Teil 2 - die Wahl des Hundes - welcher Hund passt zu mir? Welche Dinge müssen bei der Wahl des Hundes beachtet werden?

(Autorin: Vanessa Jung)

Bei der Wahl des Hundes gibt es einige Dinge die zu beachten sind.

  • Mochte ich "nur" einen Begleiter?
  • Möchte ich eine Fellnase mit der ich arbeiten kann?
  • Möchte ich einen Hund mit dem ich Sport machen kann?
  • Habe ich die Zeit mich um einen Welpen oder Junghund zu kümmern, oder sollte ich doch einen älteren Hund nehmen?
  • Möchte ich einen Hund der immer gefallen will oder auch mal seinen eigenen Kopf hat?


Fragen über Fragen, die man nie pauschal beantworten kann. Aber rassetypische Merkmale können einem bei der Entscheidung helfen.

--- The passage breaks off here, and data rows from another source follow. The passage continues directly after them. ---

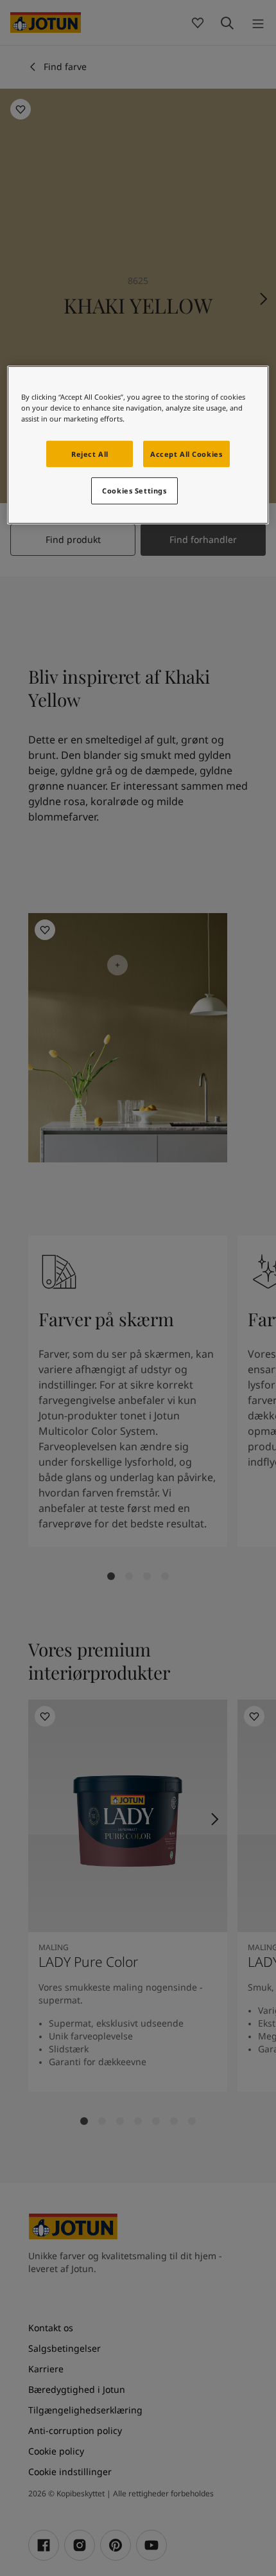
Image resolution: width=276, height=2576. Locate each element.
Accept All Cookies (186, 453)
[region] (138, 445)
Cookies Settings (134, 490)
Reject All (89, 453)
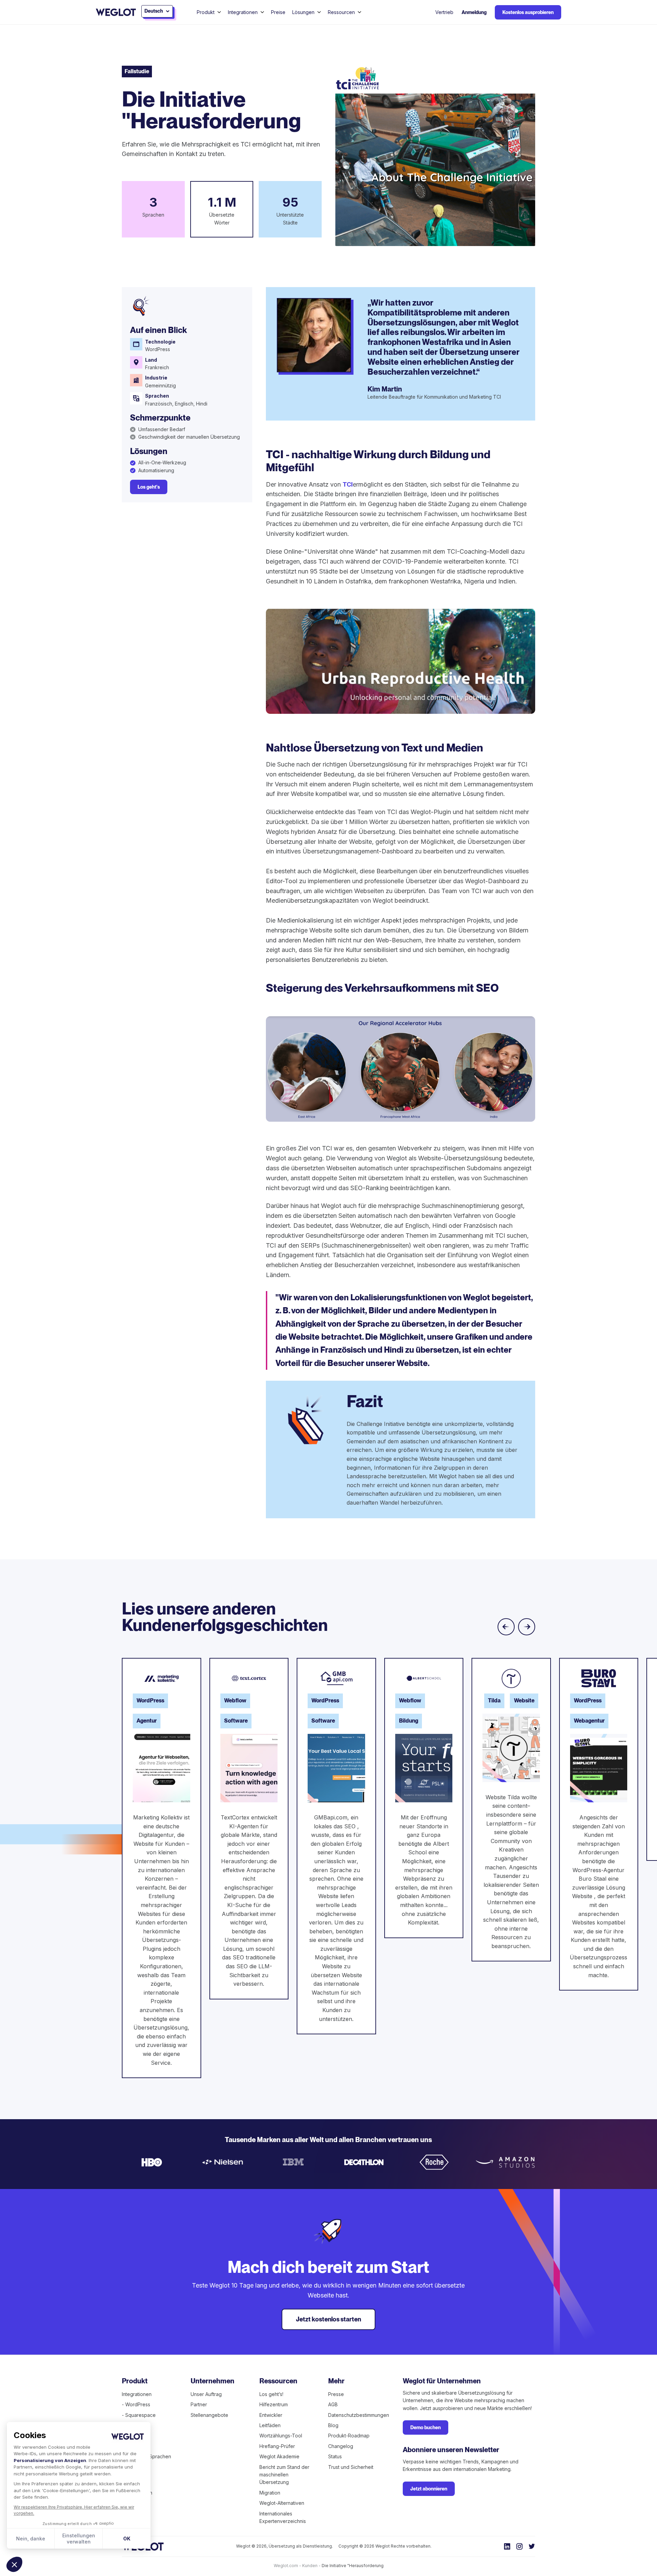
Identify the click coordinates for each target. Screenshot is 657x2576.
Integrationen (137, 2394)
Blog (333, 2425)
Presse (336, 2394)
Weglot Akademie (279, 2456)
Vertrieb (444, 12)
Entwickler (270, 2415)
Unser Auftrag (206, 2394)
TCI (348, 484)
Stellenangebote (209, 2415)
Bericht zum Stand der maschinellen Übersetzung (284, 2474)
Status (335, 2456)
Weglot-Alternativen (281, 2503)
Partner (199, 2404)
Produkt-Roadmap (349, 2435)
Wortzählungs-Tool (280, 2435)
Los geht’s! (271, 2394)
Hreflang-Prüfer (277, 2446)
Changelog (340, 2446)
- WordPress (136, 2404)
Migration (269, 2493)
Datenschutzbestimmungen (358, 2415)
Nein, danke (30, 2538)
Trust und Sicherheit (350, 2467)
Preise (278, 12)
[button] (14, 2564)
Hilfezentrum (273, 2404)
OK (126, 2538)
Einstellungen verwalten (78, 2539)
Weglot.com (286, 2566)
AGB (333, 2404)
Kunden (310, 2566)
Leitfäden (270, 2425)
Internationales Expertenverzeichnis (282, 2517)
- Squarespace (139, 2415)
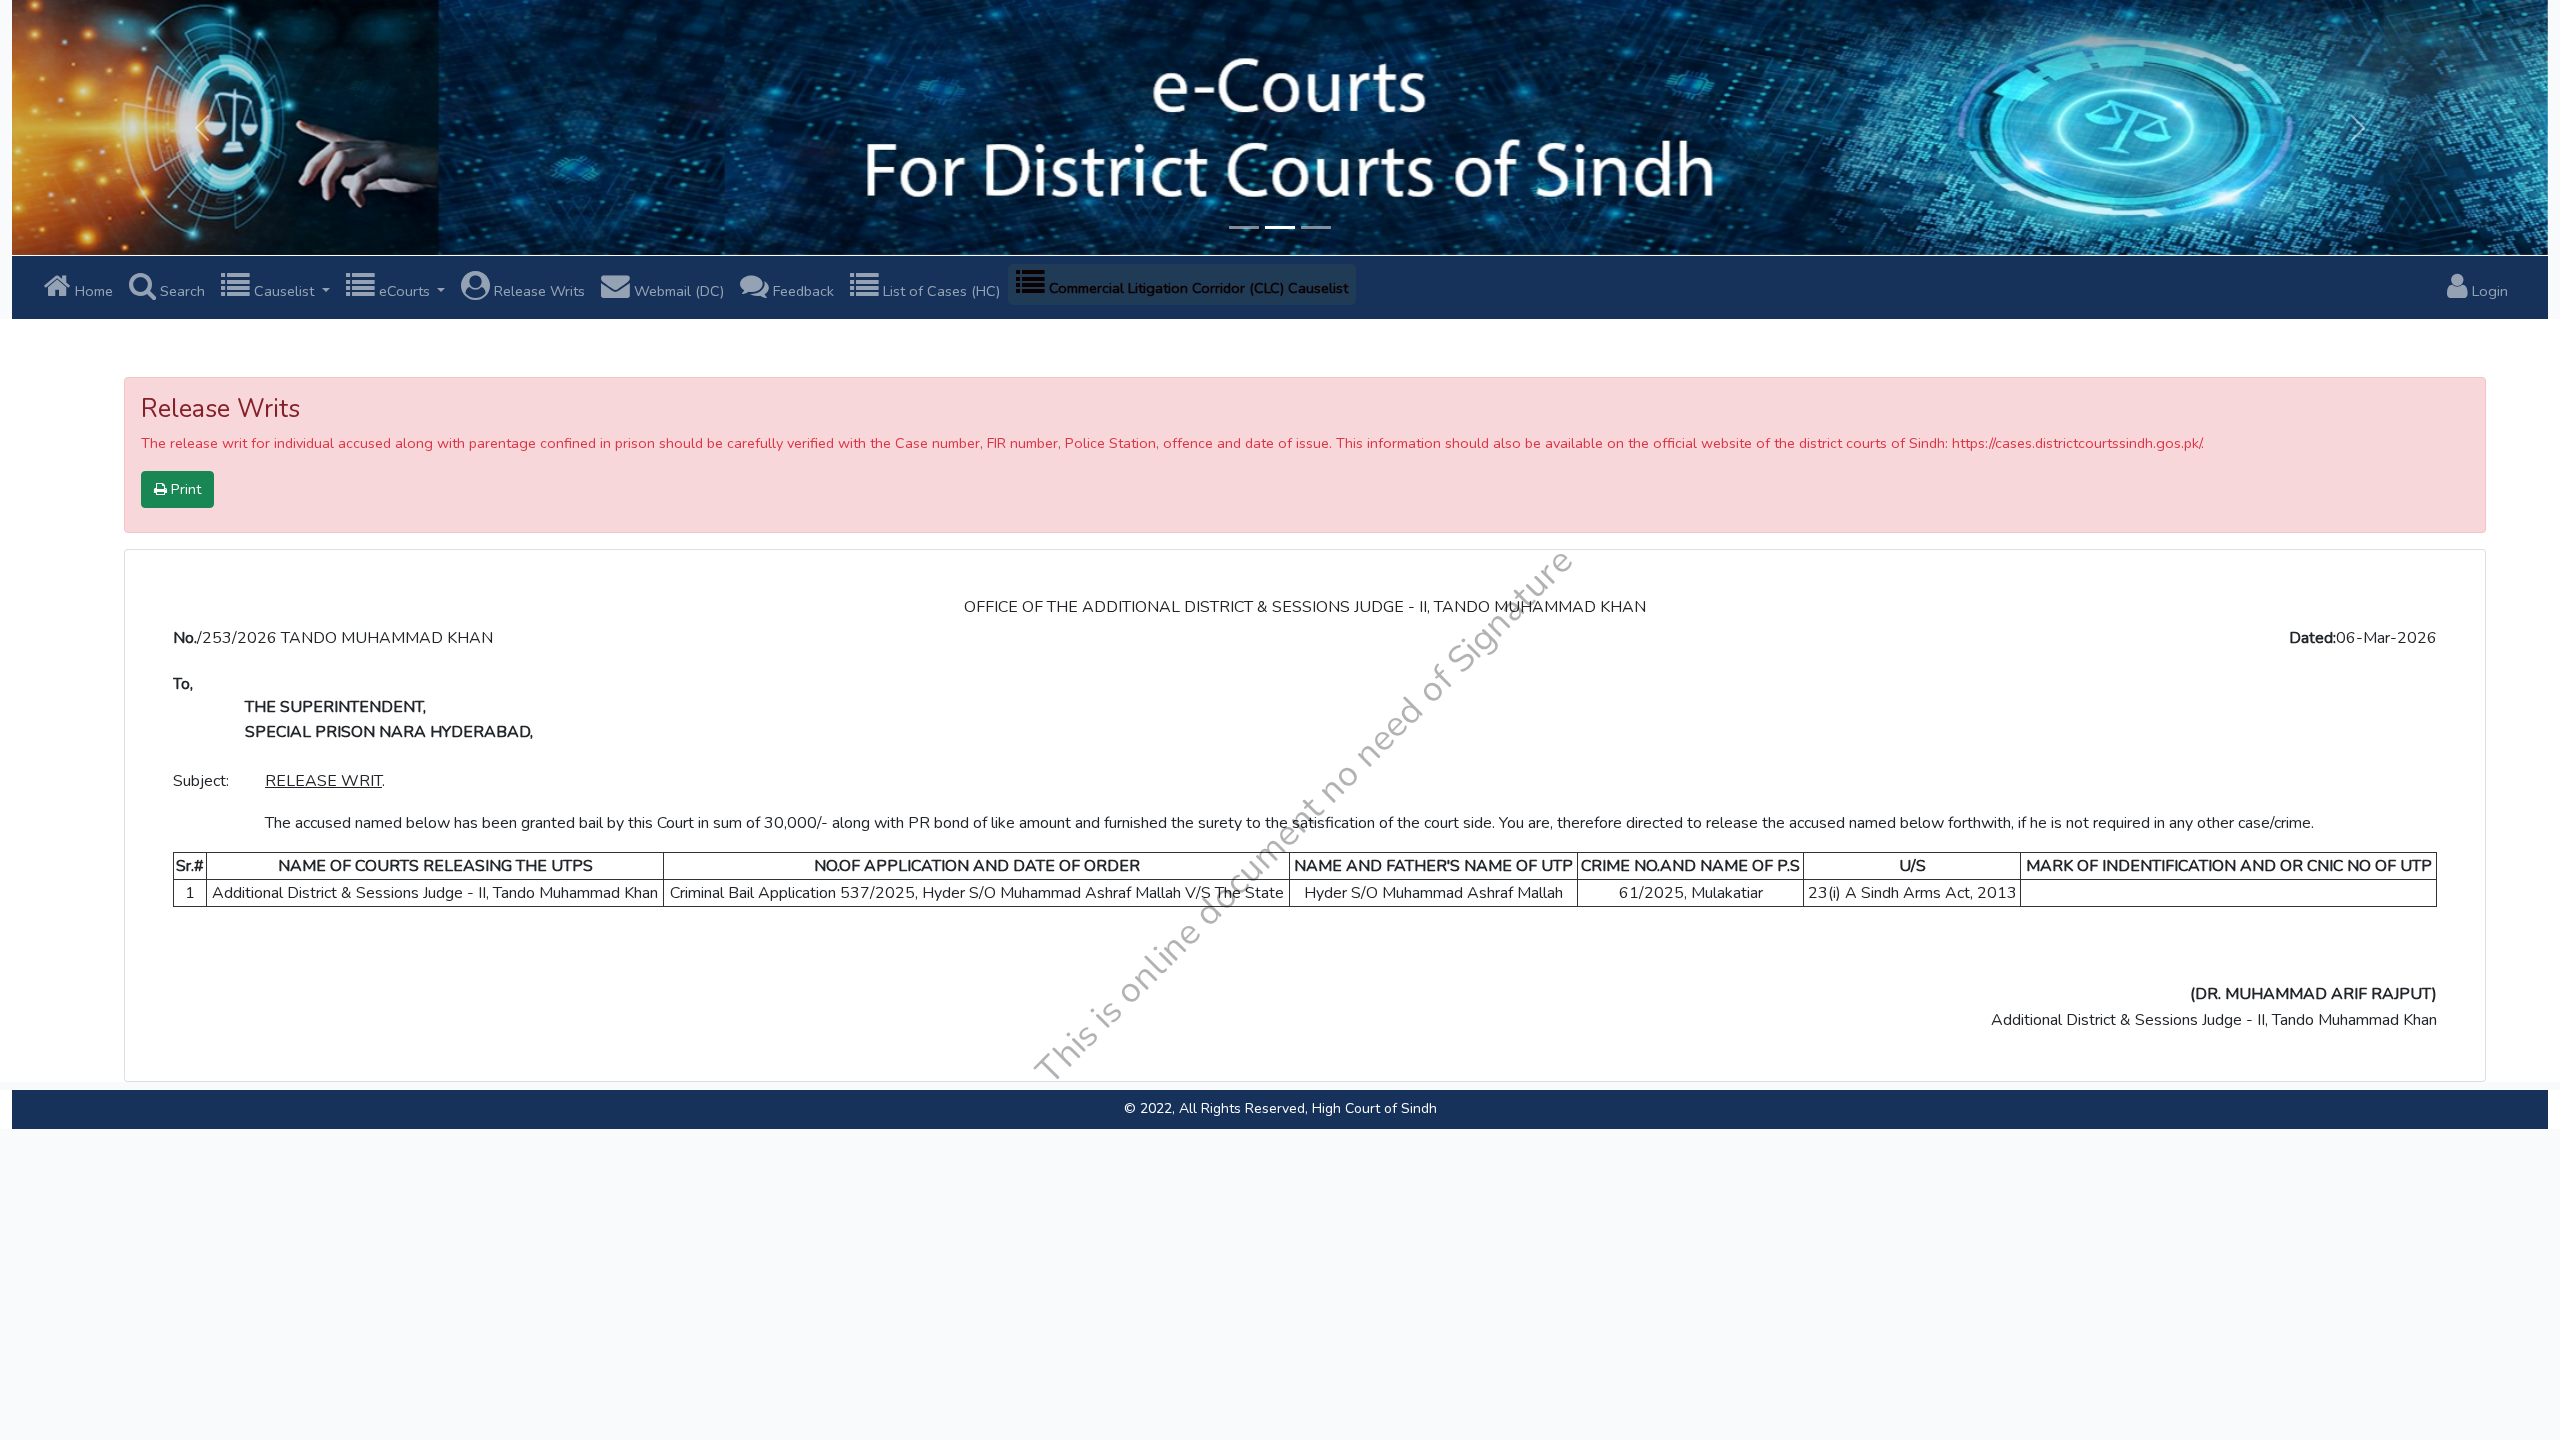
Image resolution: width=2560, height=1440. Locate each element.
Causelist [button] (284, 291)
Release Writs (537, 291)
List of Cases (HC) (939, 291)
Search (180, 291)
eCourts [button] (404, 291)
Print (184, 489)
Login (2488, 291)
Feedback (801, 291)
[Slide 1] (1244, 227)
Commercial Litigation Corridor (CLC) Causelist (1196, 288)
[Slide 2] (1280, 227)
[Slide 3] (1316, 227)
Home (92, 291)
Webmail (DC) (677, 291)
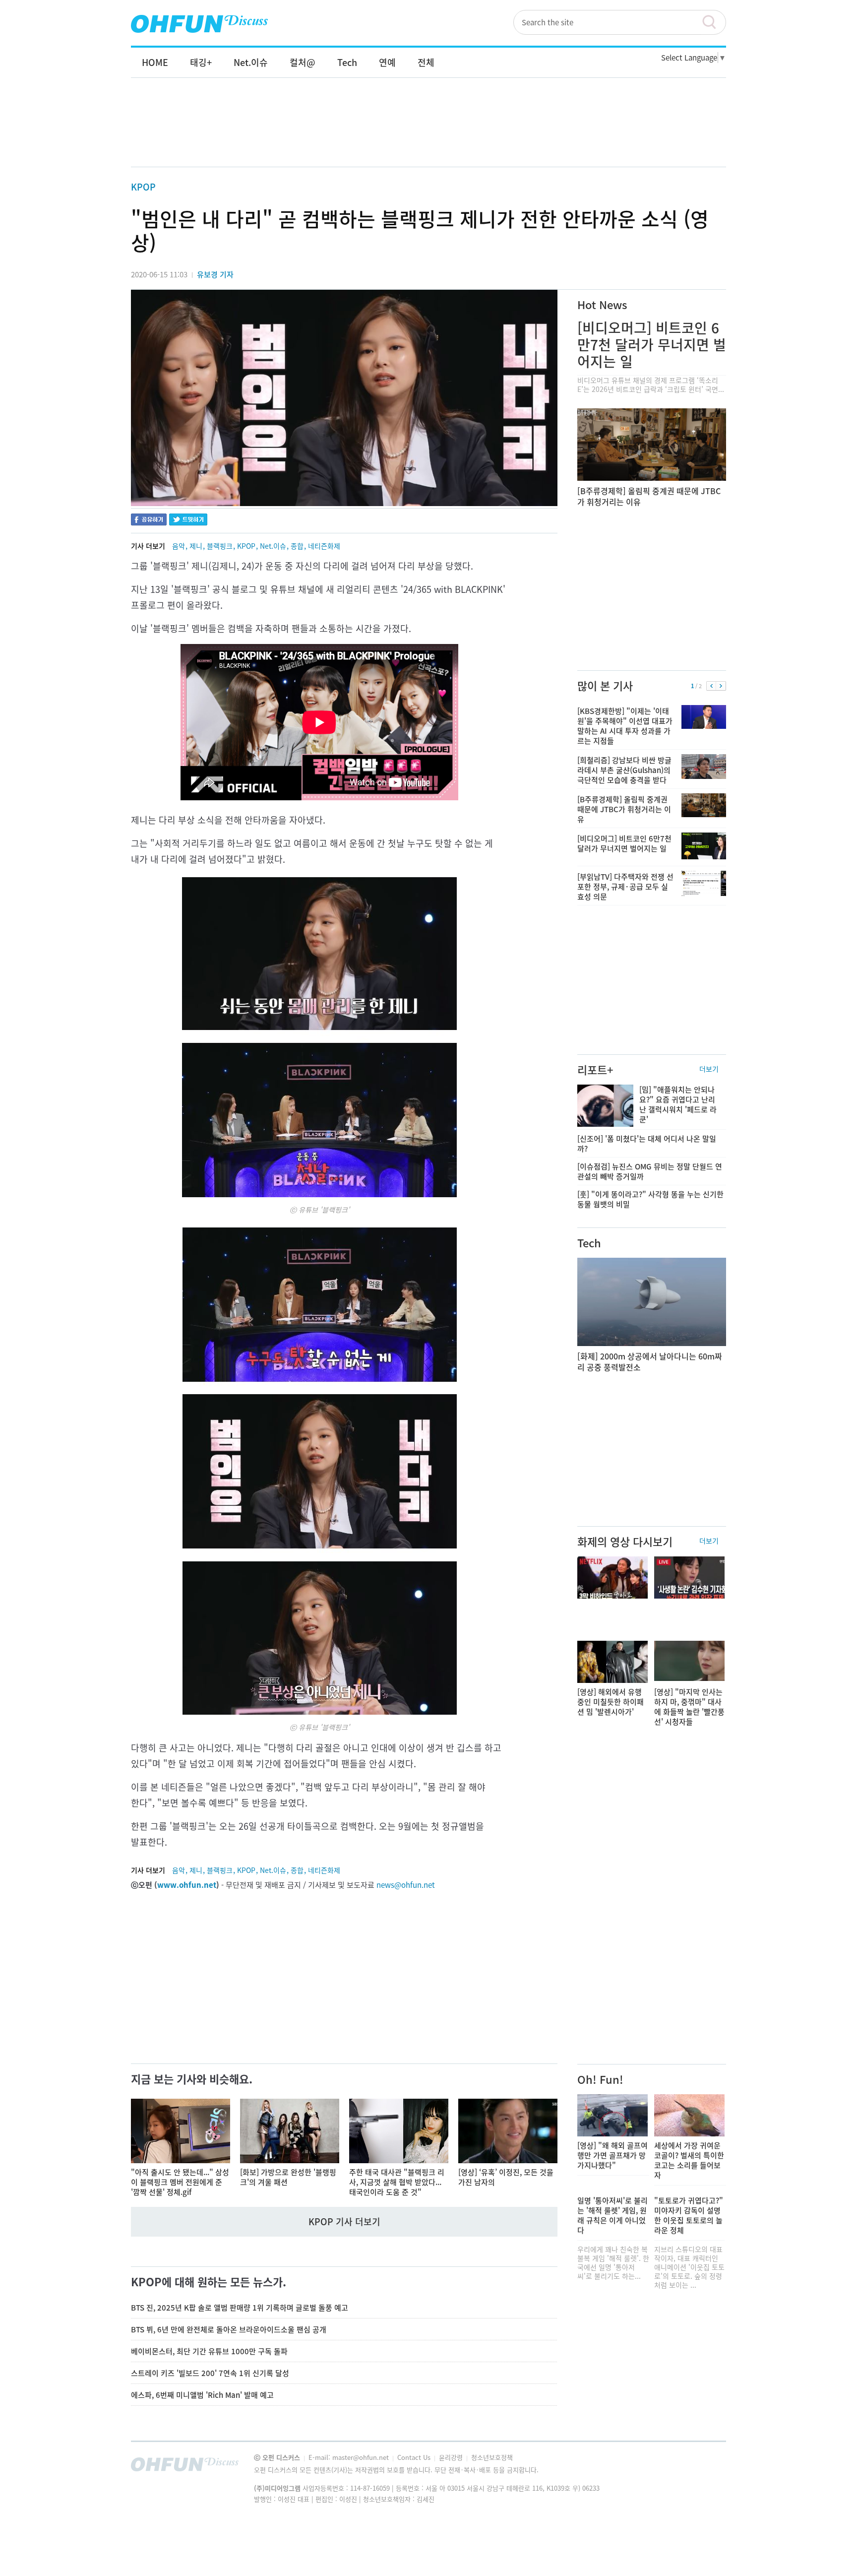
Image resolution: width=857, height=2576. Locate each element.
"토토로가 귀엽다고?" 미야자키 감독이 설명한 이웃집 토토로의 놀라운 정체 (688, 2215)
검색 (713, 22)
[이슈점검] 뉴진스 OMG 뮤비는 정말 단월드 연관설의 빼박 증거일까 (649, 1171)
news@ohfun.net (405, 1884)
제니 (195, 546)
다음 (721, 686)
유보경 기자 (215, 274)
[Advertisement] (428, 132)
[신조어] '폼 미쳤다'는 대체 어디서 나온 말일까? (646, 1143)
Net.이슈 (273, 546)
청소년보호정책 (492, 2457)
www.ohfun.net (186, 1884)
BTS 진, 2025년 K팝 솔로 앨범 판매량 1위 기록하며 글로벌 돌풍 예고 (239, 2307)
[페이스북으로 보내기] (149, 521)
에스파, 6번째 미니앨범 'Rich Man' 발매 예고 (202, 2394)
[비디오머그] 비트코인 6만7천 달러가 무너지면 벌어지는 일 (651, 345)
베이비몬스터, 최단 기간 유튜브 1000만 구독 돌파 (209, 2351)
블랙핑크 (220, 546)
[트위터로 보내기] (188, 521)
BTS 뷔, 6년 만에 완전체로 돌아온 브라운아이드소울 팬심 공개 (228, 2329)
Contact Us (414, 2457)
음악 (178, 546)
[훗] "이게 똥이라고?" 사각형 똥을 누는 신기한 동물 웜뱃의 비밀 (650, 1199)
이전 (711, 686)
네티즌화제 (324, 546)
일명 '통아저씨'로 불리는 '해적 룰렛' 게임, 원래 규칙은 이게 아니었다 (612, 2215)
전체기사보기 (705, 2466)
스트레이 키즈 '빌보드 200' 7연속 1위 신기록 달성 (210, 2373)
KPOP (143, 186)
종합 (297, 546)
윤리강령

Ich möchte hier nur kurz anschneiden was Arbeit und Sport bedeutet:

Unter Arbeit fallen, für mich, Tätigkeiten wie Rettungshunde, Mantrailing, Wasserrettungshunde, Zielobjektsuche usw. Um diese Sachen ausüben zu können muss man mit seinem Hund eine Ausbildung machen.

Beim Hundesport muss man zwischen Sport als Beschäftigung und Turniersport unterscheiden: Es gibt unter anderem Agility, Discdogging, Dogdancing, Leistungshüten und viele mehr. Für den Tuniersport gibt es Regelungen auf die ich nicht tiefer eingehen möchte, aber Voraussetzung ist die bestandene Begleithundeprüfung.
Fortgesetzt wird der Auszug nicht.